Uma ferramenta de manejo que chegou para agregar, assim os pesquisadores Alessandra Nicácio (Embrapa) e José Luiz Moraes Vasconcelos (Unesp-SP) definem a técnica de inseminação artificial em tempo fixo (IATF) e apresentarão o seu uso na estação de monta e os avanços em gado de corte durante a 3ª edição do Simpósio Repronutri – Reprodução, Produção e Nutrição de Bovinos: a pesquisa aplicada ao campo. Organizado pelo Grupo Repronutri, Embrapa e parceiros, o evento acontece nos dias 31 de agosto e 1º de setembro, em Campo Grande (MS).
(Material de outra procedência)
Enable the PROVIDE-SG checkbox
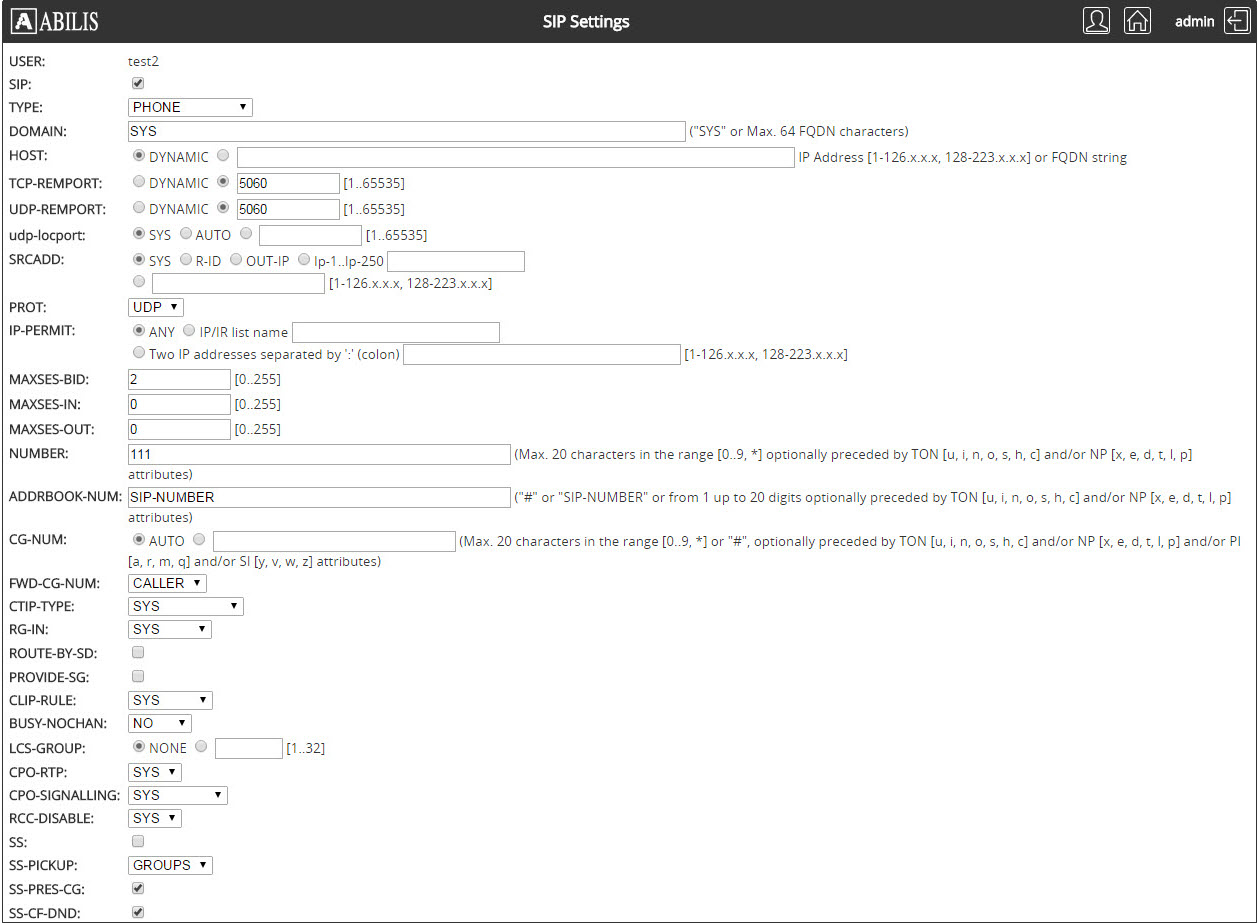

Os médicos-veterinários explicam que com a adoção e o uso da tecnologia, a estação de monta tende a encurtar-se e tornar-se mais eficiente. “A IATF permite o melhor planejamento dos acasalamentos e, consequentemente, dos partos e demais manejos e atividades que precisam ser realizadas. Quando bem conduzida traz muitos benefícios”, afirma a pesquisadora da Embrapa Alessandra Nicácio. “Atualmente, somente cerca de 10% das vacas emprenham pela técnica. É pouco pelo seu potencial”, observa o professor da Unesp (SP) José Vasconcelos.

Os números explicam-se, pois há propriedades rurais onde o sistema de estação de monta não acontece; há outras que trabalham por longos períodos, cinco ou seis meses de duração, o que não é aconselhado pelos especialistas; e há estabelecimentos que desconhecem os benefícios da ferramenta, por falta de informação ou por considerá-la de alto custo. Entretanto, o investimento tem seu valor e Vasconcelos destaca que o início do retorno econômico acontece, em média, dois anos após o aporte. Para ele, é uma oportunidade que o produtor tem de melhorar a gestão de sua propriedade e a qualidade da carne que produz.

Nos estudos em desenvolvimento, Nicácio e equipe trabalham justamente em análises bioeconômicas do uso da IATF. “A ideia é utilizarmos protocolos de IATF e avaliarmos os impactos sobre índices reprodutivos e produtivos, avaliando taxa de prenhez e peso dos bezerros a desmama, por exemplo. A seguir, faremos uma análise econômica para auxiliar o produtor na tomada de decisão”. As pesquisas são recentes e estão no primeiro ano de experimento em Campo Grande (MS).